Established in 2004 in a local home in Greenhills, Manila, Artinformal was founded by a group of contemporary Filipino artists headed by creative director Tina Fernandez. The gallery’s aim was to bring art closer to the community through curated exhibitions, workshops and art education. It recently opened a second gallery situated next to the Drawing Room. The galleries promote a wide range of art forms, including sculpture, painting, pottery and multi-media performances. The two spaces offer viewers totally different experiences. The house-based gallery promotes curator-led exhibitions, while the newer space in Makati explores solo exhibitions of artists’ current works. Their art and design concept store, Aphro, features unique furniture, accessories, and pottery only a stone’s throw away from Artinformal Makati, along the alley at Karrivin.

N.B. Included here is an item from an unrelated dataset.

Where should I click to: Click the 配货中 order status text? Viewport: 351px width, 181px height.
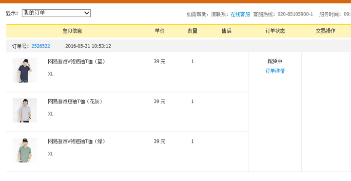275,61
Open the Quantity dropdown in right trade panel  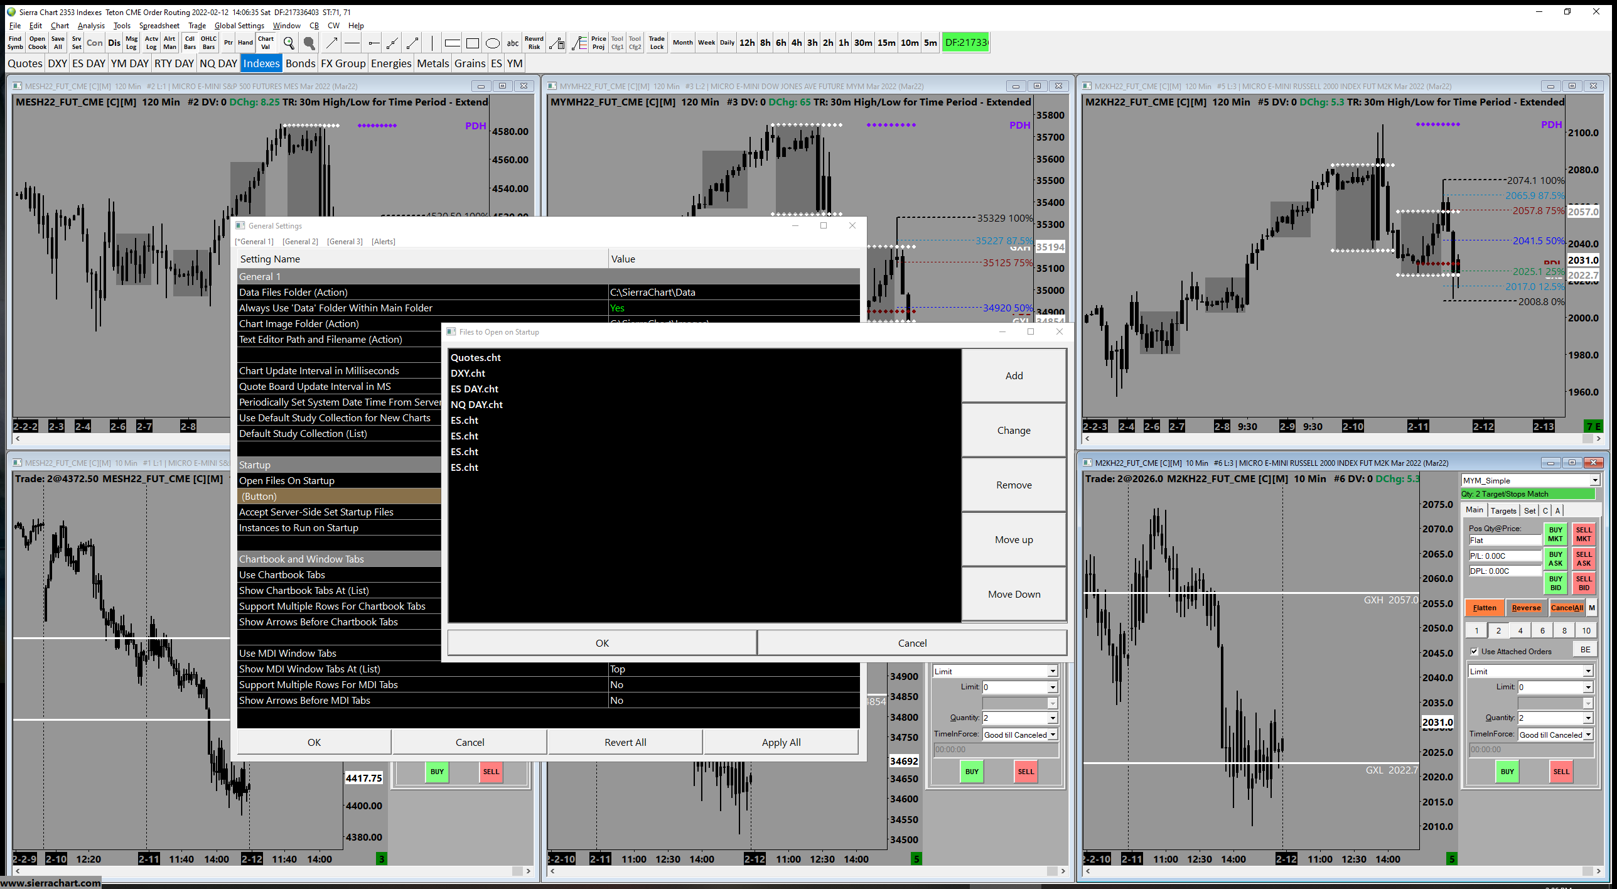[x=1588, y=718]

Silverlens was founded by Isa Lorenzo and Rachel Rillo in 2004, as a small-scale studio that showcased photography. In 2006, it converted an old piano factory in Makati into a gallery. Silverlens is a pioneer in using warehouses as art galleries in Manila. They provide not only exhibitions but also artist representation, collaborations and scheduling for gallery partnerships and art fairs. In 2017 it moved to a massive 1,200-square-meter, two-level building, complete with custom-made lighting, large exhibition spaces, a pantry and offices. The new gallery’s exterior uses distinct, 20-meter translucent window panels that provide insulation and UV protection but also outline silhouettes of visitors inside the gallery. Don’t be surprised if you spend an entire day here – the mezzanine feels like a lush flat furnished with sofas and art books to browse through.
A stone’s throw away from Avellana Art Gallery, Galeria Duemila was established in 1975 by Italian-born Silvana Ancellotti-Diaz, who converted half of her house into a gallery. It is noted as the oldest running commercial gallery in the Philippines. Duemila is known for representing a large group of contemporary painters, sculptors and artists who deal with conceptual installations. Duemila has also published art books on popular artists that it represents. Its monthly exhibitions share interesting live music jams, readings and performances. It has a reputable international presence and due to the gallery’s longevity in the industry, it holds prized collections from Philippine Masters like Amorsolo, Joya and Manansala.